# YOUR ASSIGNMENT
In the forum thread on using Verilog to design genetic circuits, rewrite the stretch from "I DID mean why" through "convenient to parse.", replacing "truth table" with "lookup table".

EDIT: I am assuming you meant "Why verilog as opposed to go/ruby/c/etc?" rather than "Why verilog as opposed to system verilog / VHDL / etc." If not, hopefully someone else finds the explanation useful anyway.

Because at the physical layer everything "executes" simultaneously, all the time, in parallel, and verilog/vhdl/etc embrace that type/level of abstraction while sequential languages don't. Sequential execution of "instructions" is one level higher than the "everything is parallel" layer -- you put it in place if it makes sense to impose strict reliability requirements and sacrifice raw parallel computational power for the simplicity and versatility of your favorite Turing machine. Unfortunately, biology isn't nearly as reliable or as fast as silicon, even "early" silicon, so the tradeoff won't make sense for some time to come if ever.

I DID mean why verilog as opposed to system verilog, VHDL, “etc.,” or whatever the verilog of 2020 is.

It's currently only feasible to produce very small circuits (the paper goes up to 8 gates and 3 inputs), and Cello is currently focused on a narrow class of circuits ("asynchronous combinatorial logic without feedback"). The first step of their algorithm is to convert the Verilog code into a truth table.

When your circuits are so simple, I suppose it doesn't really matter what language you use to specify them, and the authors just went for whatever they thought was most convenient to parse.

The authors want to create Electronic Design Automation (EDA) tools to facilitate engineering genetic systems at scale. Is verilog a reasonably modern foundation from which to draw inspiration, or are there "better" EDA tools nowadays? Maybe one of the resident HN semiconductor experts can weigh in on this.

# RAW DATA
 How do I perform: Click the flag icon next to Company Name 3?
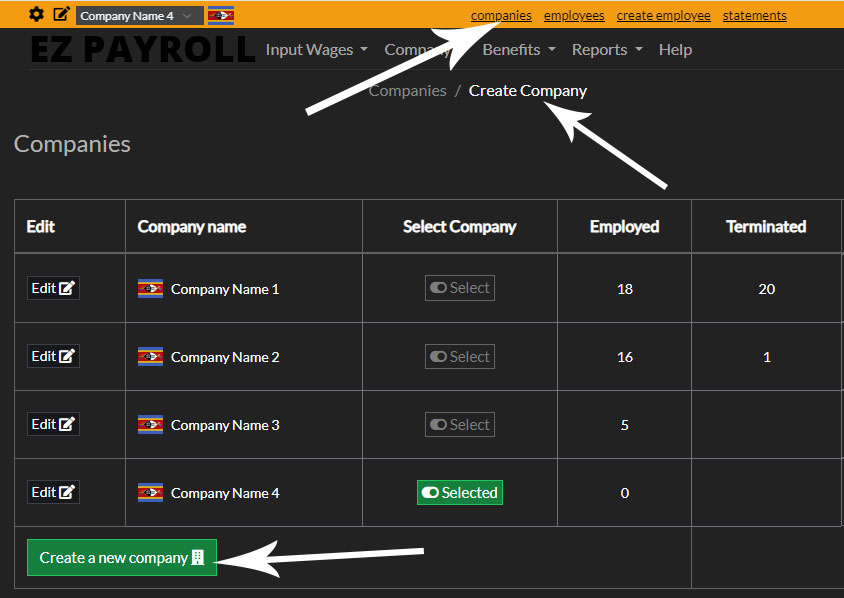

# SOLUTION FOR THIS TASK
I DID mean why verilog as opposed to system verilog, VHDL, “etc.,” or whatever the verilog of 2020 is.

It's currently only feasible to produce very small circuits (the paper goes up to 8 gates and 3 inputs), and Cello is currently focused on a narrow class of circuits ("asynchronous combinatorial logic without feedback"). The first step of their algorithm is to convert the Verilog code into a lookup table.

When your circuits are so simple, I suppose it doesn't really matter what language you use to specify them, and the authors just went for whatever they thought was most convenient to parse.